### TASK INSTRUCTIONS
Exactly as they appear below, repeat the lines from the one with "Task: Click the Lens Color label" through the one with "Screen dimensions: 580x580", and no others.
◇ ◇ ◇ ◇ ◇ ◇ ◇
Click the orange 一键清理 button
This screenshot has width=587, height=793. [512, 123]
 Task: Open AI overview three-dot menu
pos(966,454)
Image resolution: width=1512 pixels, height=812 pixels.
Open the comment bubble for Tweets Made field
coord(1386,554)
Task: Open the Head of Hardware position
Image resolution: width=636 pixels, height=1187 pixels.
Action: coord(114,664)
◇ ◇ ◇ ◇ ◇ ◇ ◇
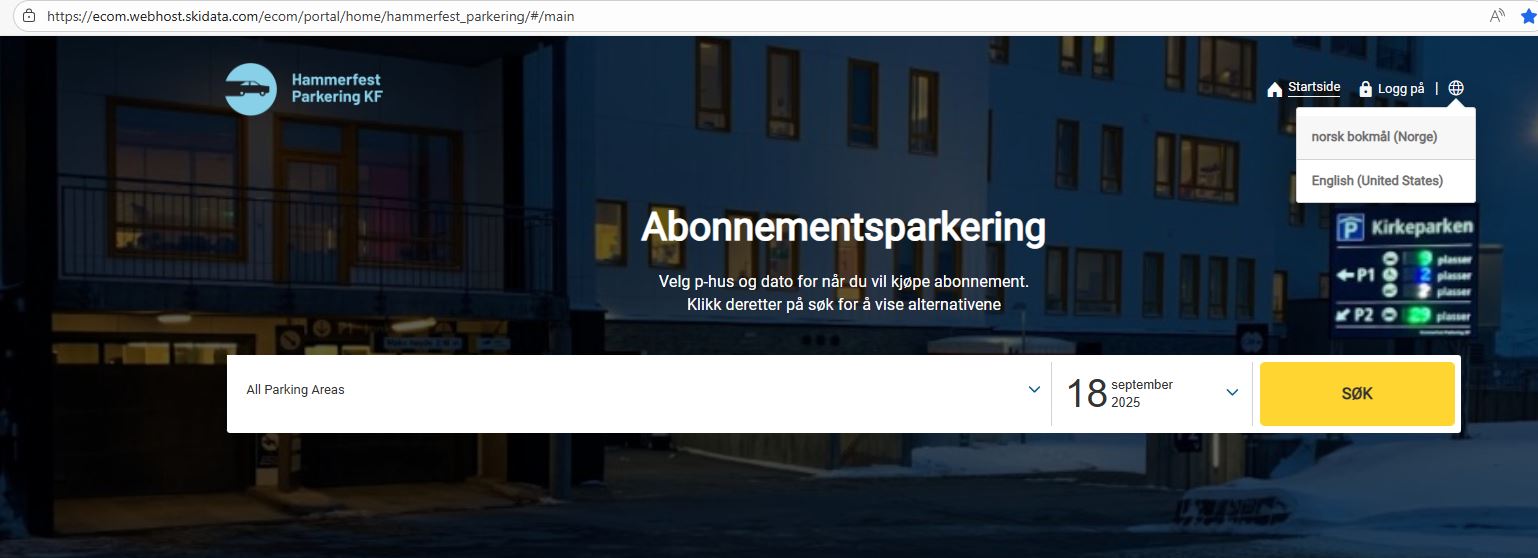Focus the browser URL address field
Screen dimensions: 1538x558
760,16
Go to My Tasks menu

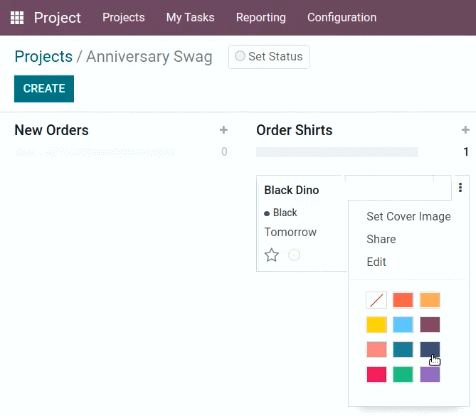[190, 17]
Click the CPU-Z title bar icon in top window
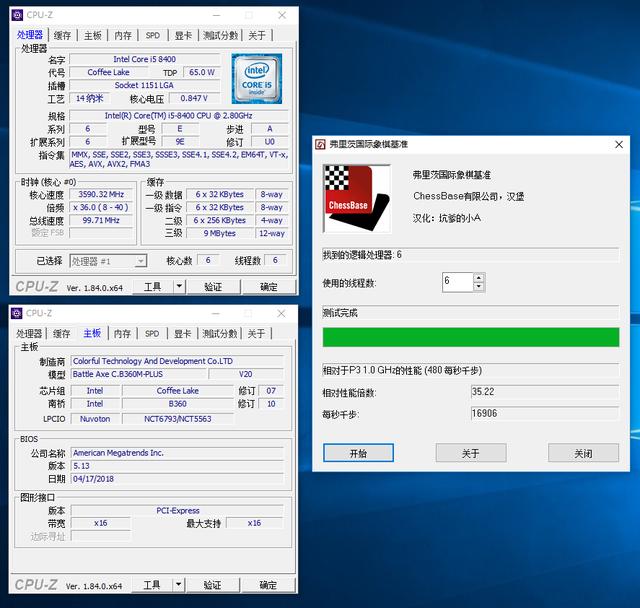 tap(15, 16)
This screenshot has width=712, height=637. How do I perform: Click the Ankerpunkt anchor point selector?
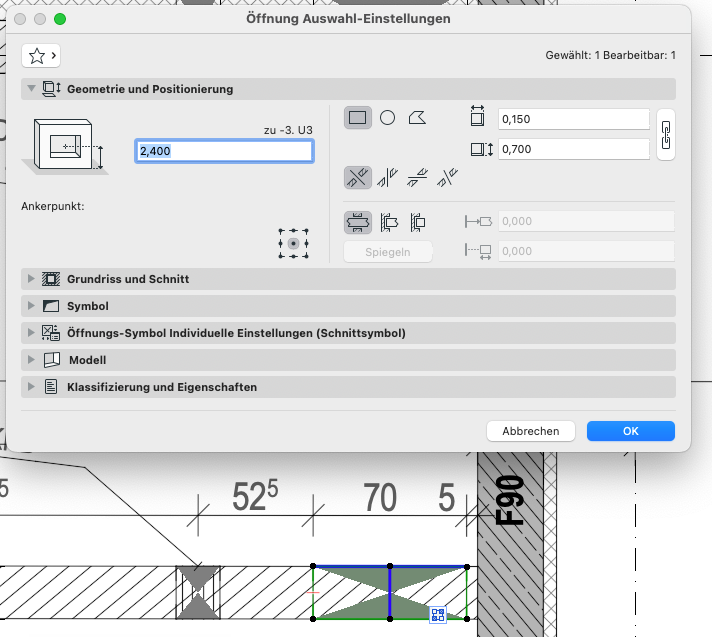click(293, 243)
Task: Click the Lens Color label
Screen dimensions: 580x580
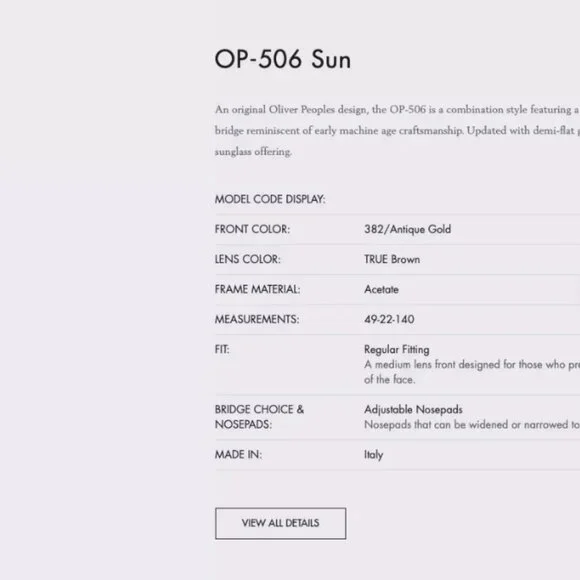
◇ ◇ ◇ ◇ ◇ ◇ ◇
### ANSWER SPACE
Task: Click the Lens Color label
Screen dimensions: 580x580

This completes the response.